Small hernias — Most of the small hiatal hernias do not cause any problems.

Large hernias — The larger hernias sometimes cause the following signs and symptoms.

  • Belching
  • Heartburn
  • Nausea
  • Chest pain

The abovementioned signs and symptoms may get worse when you lift heavy objects, lean forward, strain, and lie down, as well as during pregnancy. Rarely, the portion of the stomach that herniates into the chest cavity may get strangulated or have the blood supply cut off, causing:

  • Severe chest pain
  • Obstruction of your esophagus
  • Difficulty in swallowing (dysphagia)

Risk Factors

  • Obesity
  • Smoking
  • Age 50 or older
  • Congenital defects : The most common of paraesophageal hernia in kids

Diagnosis

  • Endoscopy: Clinical indications for endoscopy include
  • GERD symptoms that are unmanageable by treatment
  • Alarming signs such as bleeding, weight loss, dysphagia, anaemia or
  • Symptoms in people who are above 50
  • Radiologic imaging: Hiatal hernia can be accurately detected, but with poor sensitivity for complications of mucosa. Radiology is usually preferred for the presurgical evaluation.
  • pH testing: Itis important for identifying the presence of increased oesophageal acid exposure in people with sliding hernias that might benefit from antireflux surgery.
  • High-resolution manometry with reflux monitoring: Functional oesophageal testing with manometry and reflux monitoring is needed when surgical treatment is considered to control the symptoms of GERD associated with hiatal hernia.

Complications

  • Bleeding and anemia
  • Reduced blood flow to stomach
  • GERD
  • Difficulty swallowing
  • Barrett’s esophagus
  • Esophageal Cancer

Treatment options

  • Lifestyle modifications
  • Limit fatty foods
  • Stop smoking
  • Eat small meals
  • Avoid problem foods and alcohol
  • Don’t exercise immediately after eating
  • Elevate the head of your bed
  • Sit up after you eat
  • Lose Weight
  • Avoid tight-fitting clothes
  • Medical: Lessening of GERD symptoms is primarily important for treating hiatus hernia and is usually achieved with Proton pump inhibitors (PPIs).
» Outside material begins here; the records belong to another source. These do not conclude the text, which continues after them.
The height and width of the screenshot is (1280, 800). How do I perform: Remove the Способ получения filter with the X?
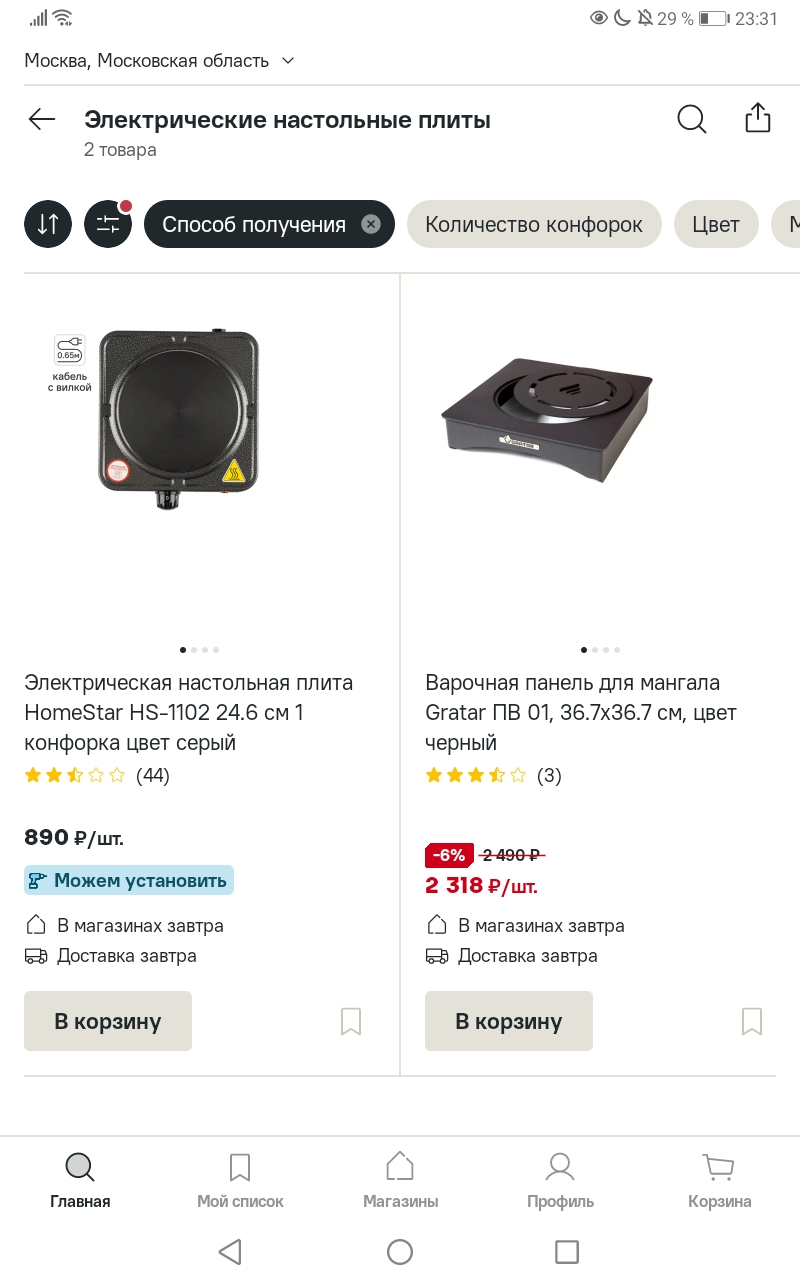coord(371,224)
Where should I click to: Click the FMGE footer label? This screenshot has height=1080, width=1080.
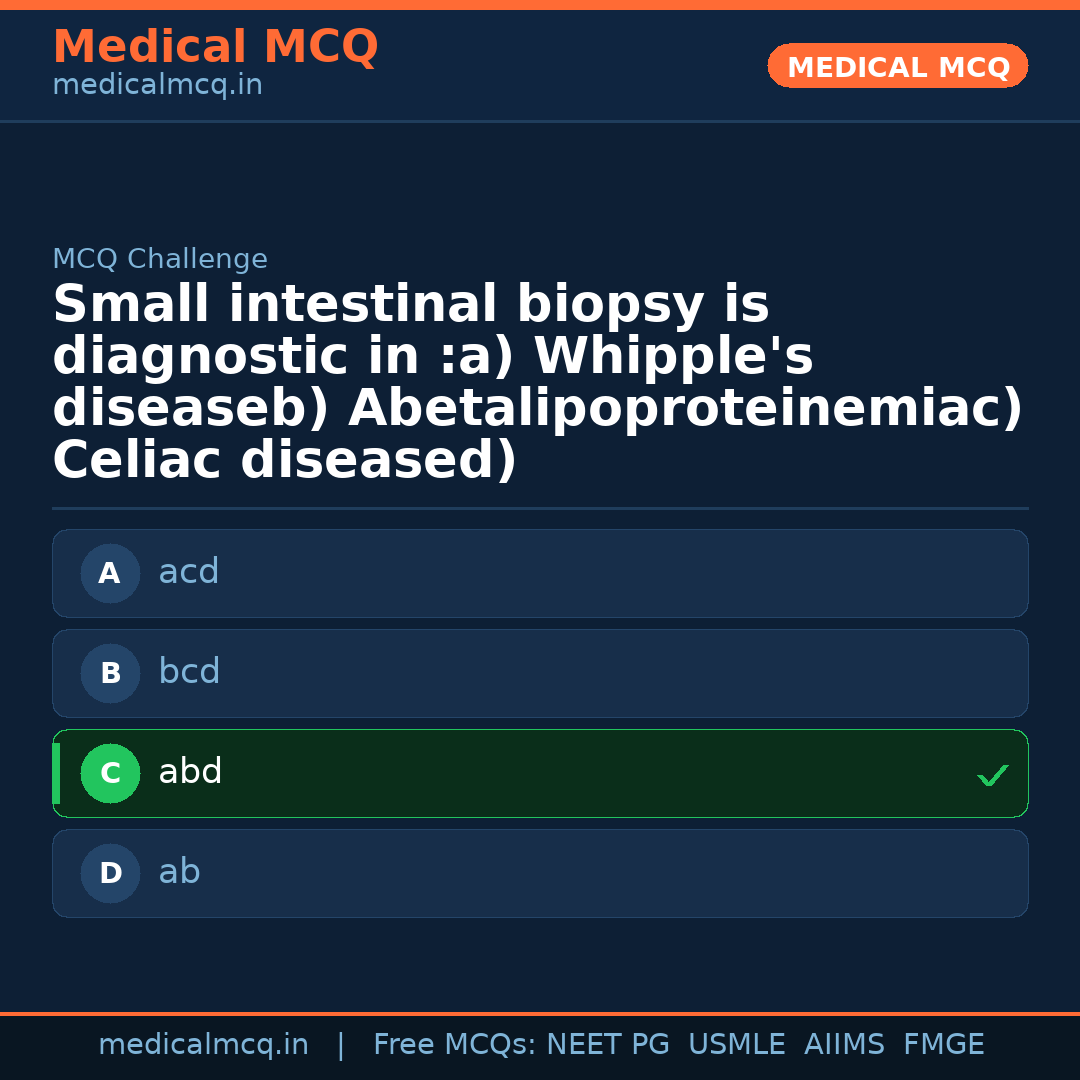pyautogui.click(x=943, y=1045)
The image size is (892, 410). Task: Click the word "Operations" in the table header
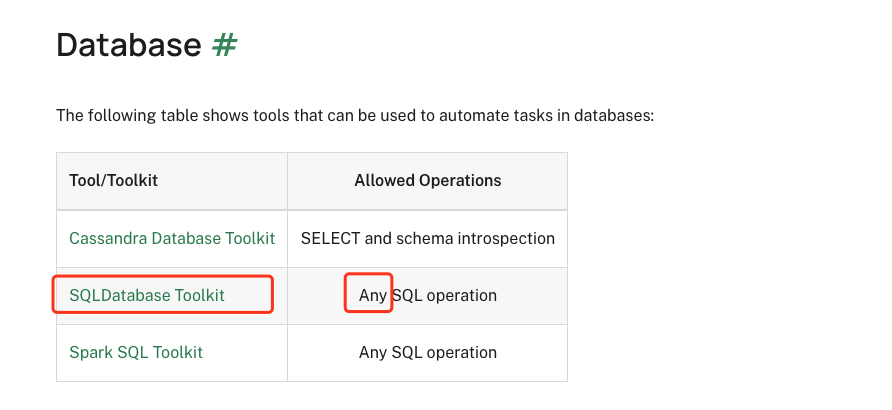pyautogui.click(x=462, y=181)
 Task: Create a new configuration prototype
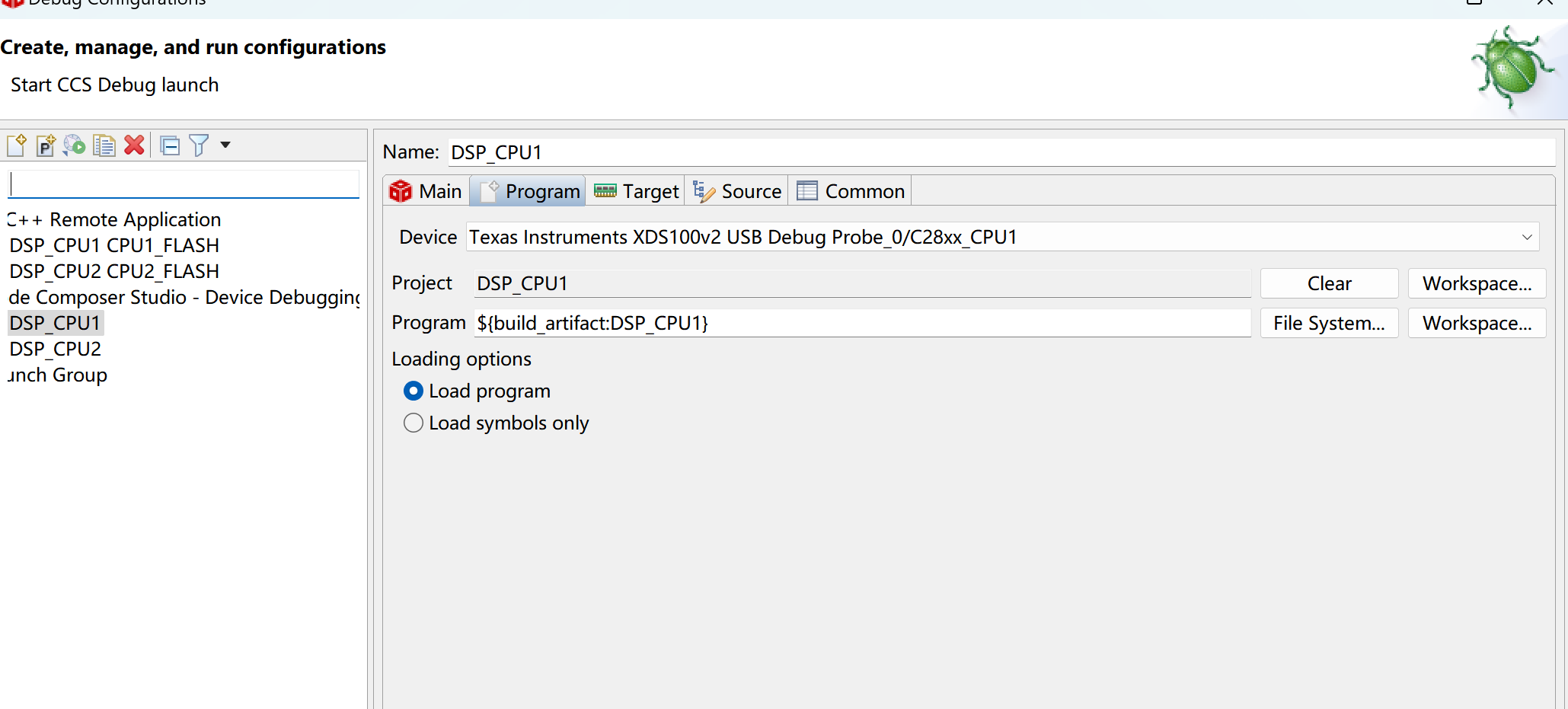pos(45,145)
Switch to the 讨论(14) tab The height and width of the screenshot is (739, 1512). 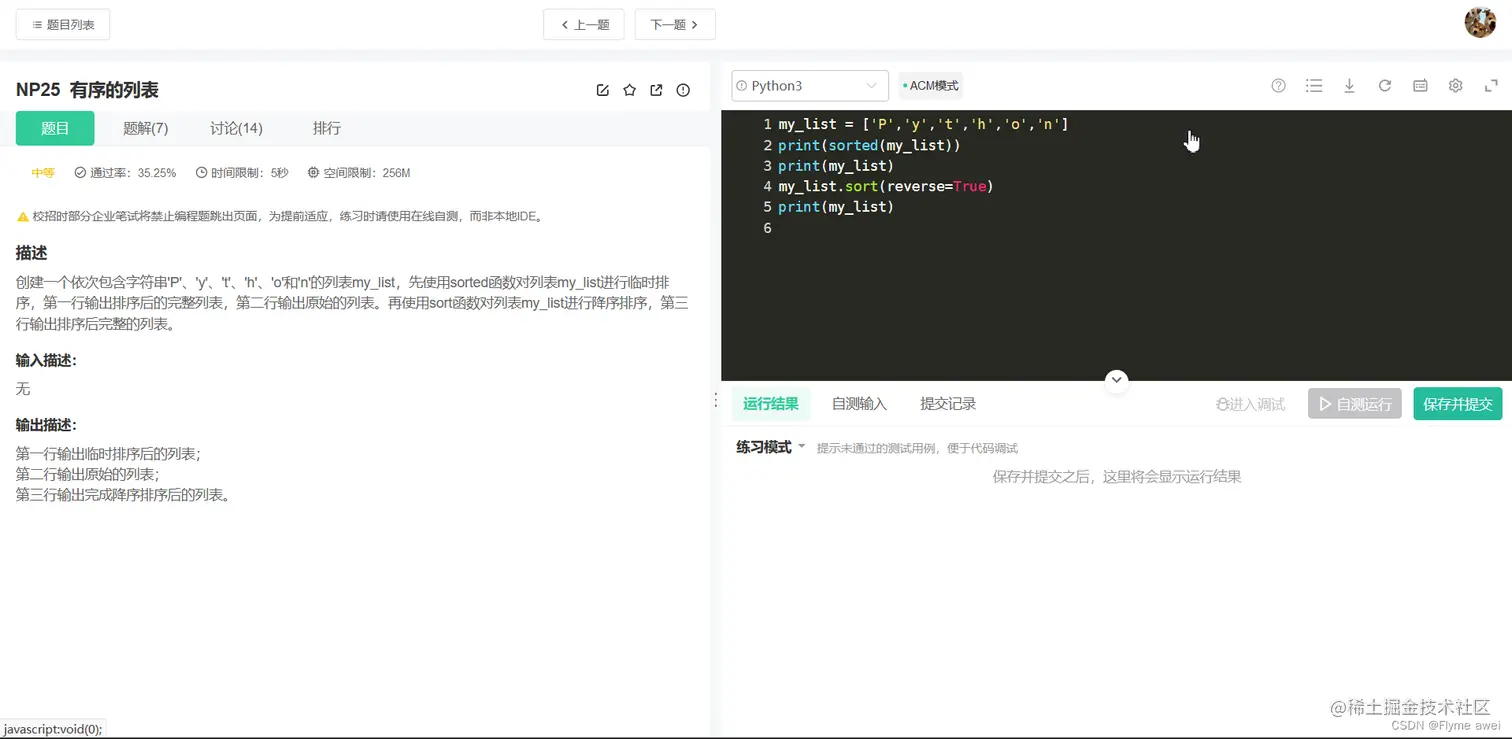coord(235,128)
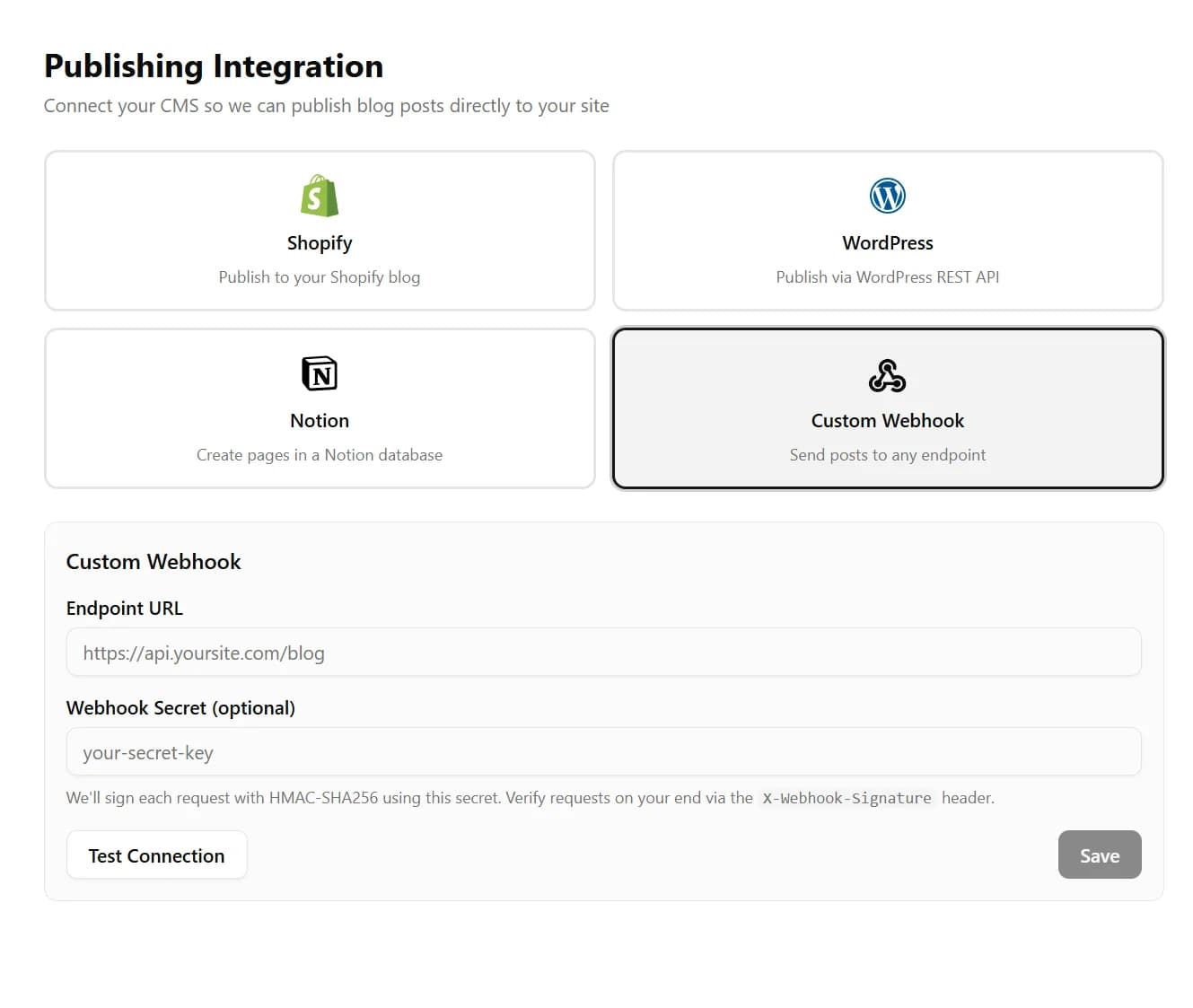Click 'Publish via WordPress REST API' description
Screen dimensions: 1193x1008
pyautogui.click(x=887, y=276)
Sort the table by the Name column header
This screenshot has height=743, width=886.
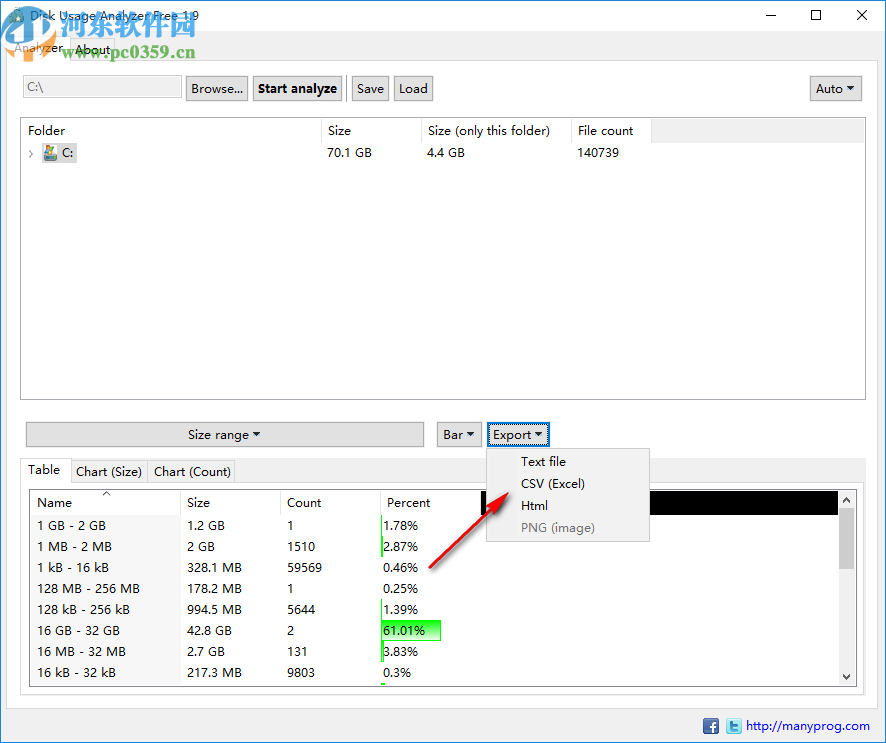[x=55, y=502]
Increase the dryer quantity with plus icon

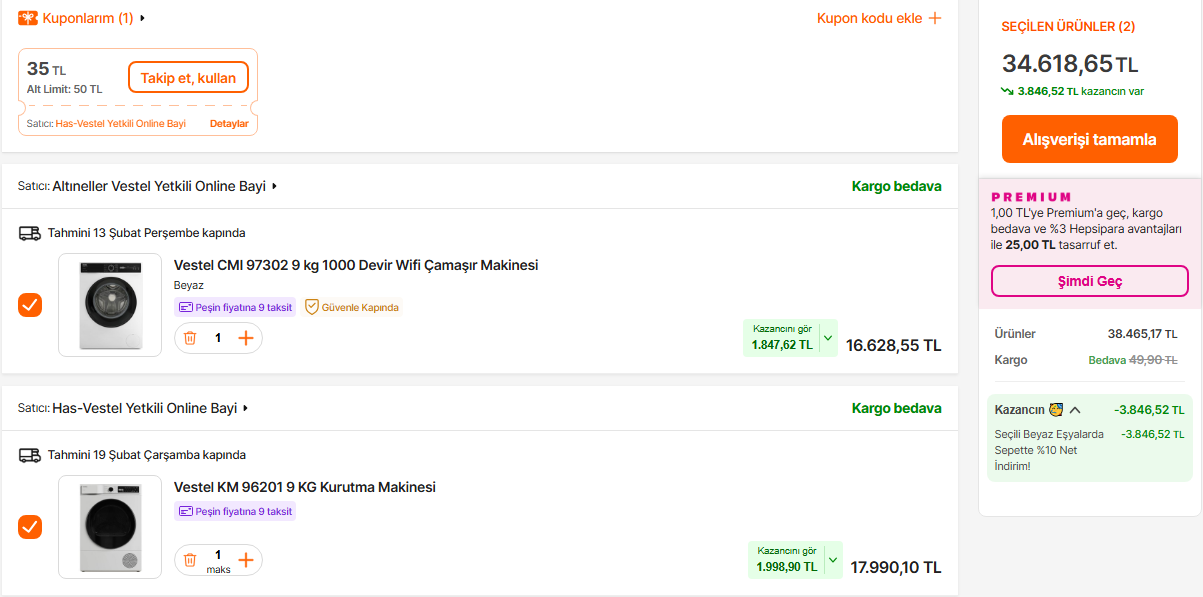tap(246, 560)
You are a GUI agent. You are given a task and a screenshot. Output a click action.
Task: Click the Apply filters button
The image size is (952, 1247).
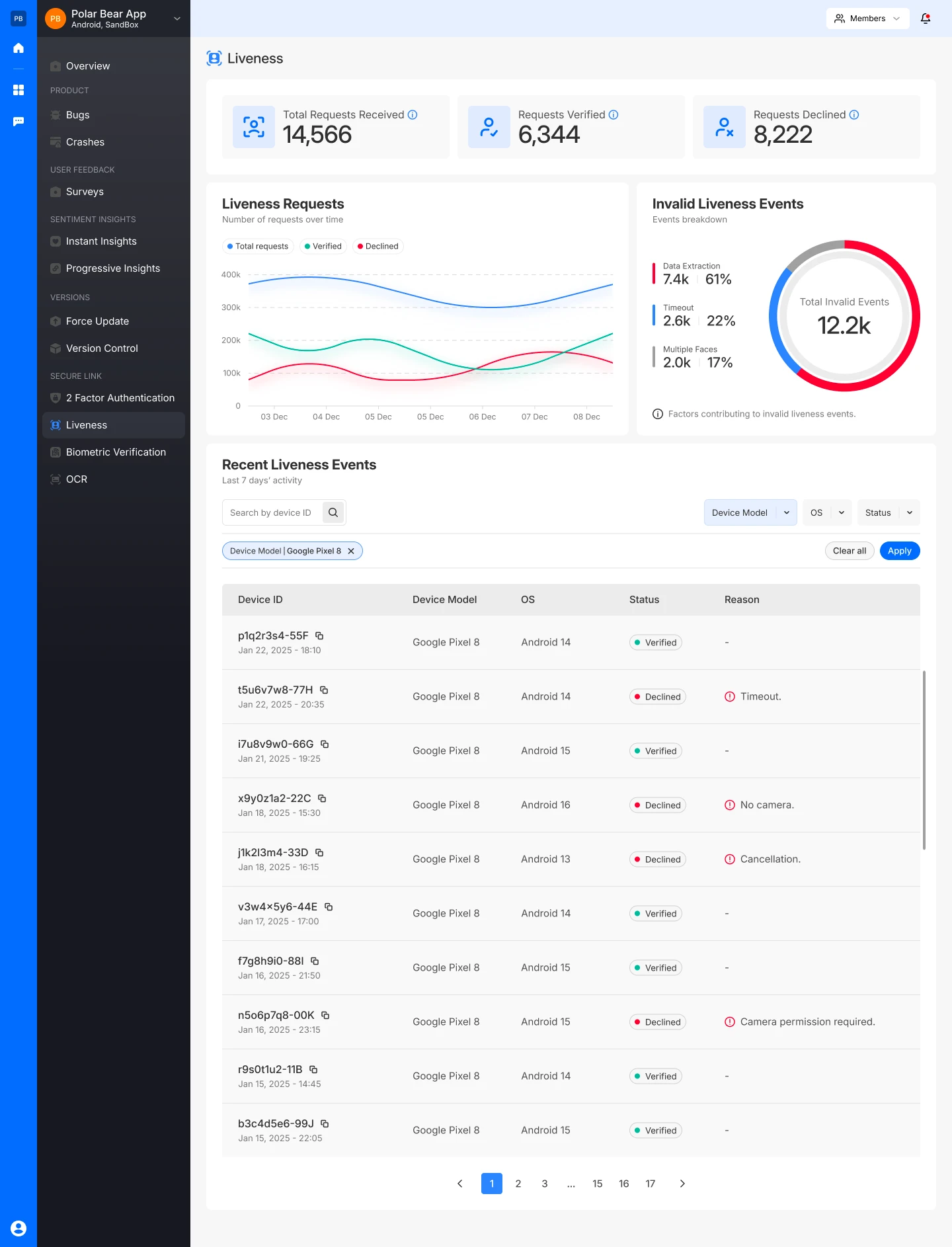pos(899,551)
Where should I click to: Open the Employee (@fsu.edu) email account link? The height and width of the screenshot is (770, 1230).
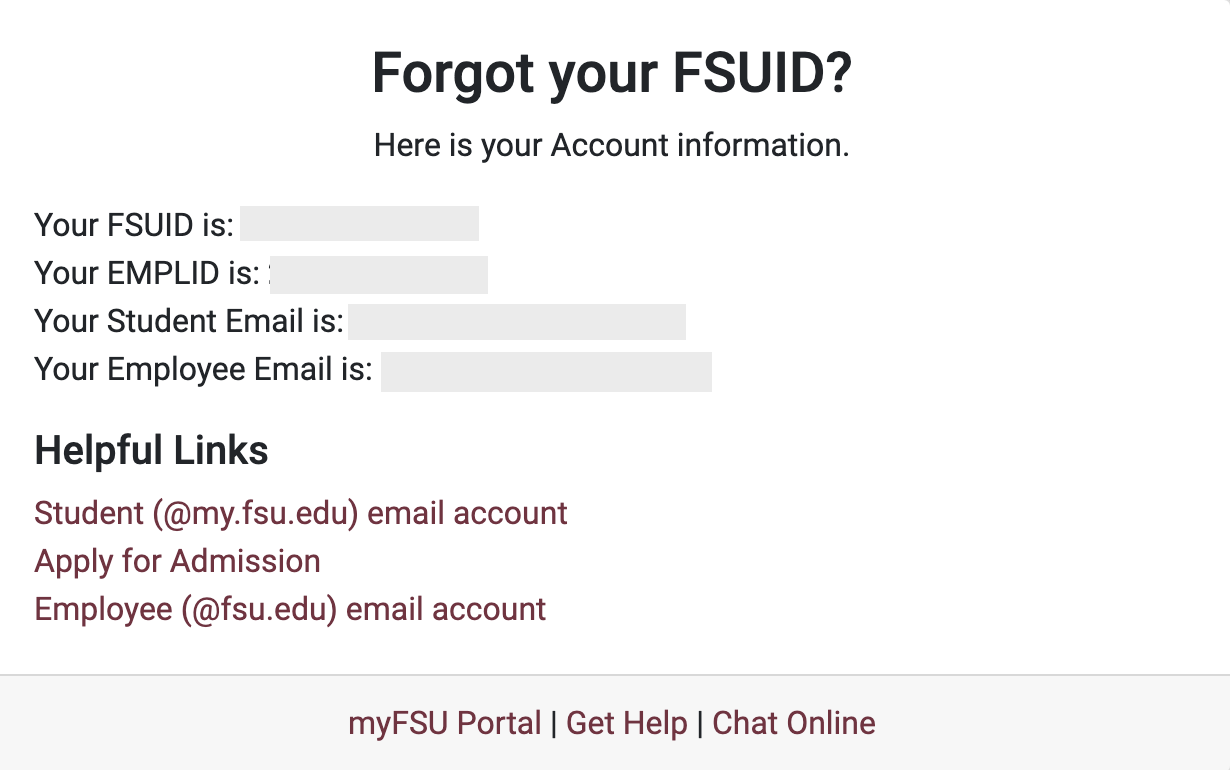pos(290,609)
Some alternatives to PPIs are histamine 2 receptor antagonists and antacids.
  • Surgical: Some patients with hiatal hernia may require surgery. It is considered only when lifestyle and medicinal changes fail to relieve the symptoms, or complications like chronic bleeding or narrowing of the oesophagus occur.

Large hiatal hernias also sometimes need repair or laparoscopic surgery in Kolkata if symptoms like difficulty breathing or swallowing, shortness of breath, or chest pain are experienced.

Laparoscopic fundoplication: Currently, the fundoplication is the standard procedure performed by the best laparoscopic surgeon in Kolkata. This technique involves mobilization of the distal oesophagus, lessening the associated hiatus hernia, followed by either partial or complete fundoplication around the oesophagus.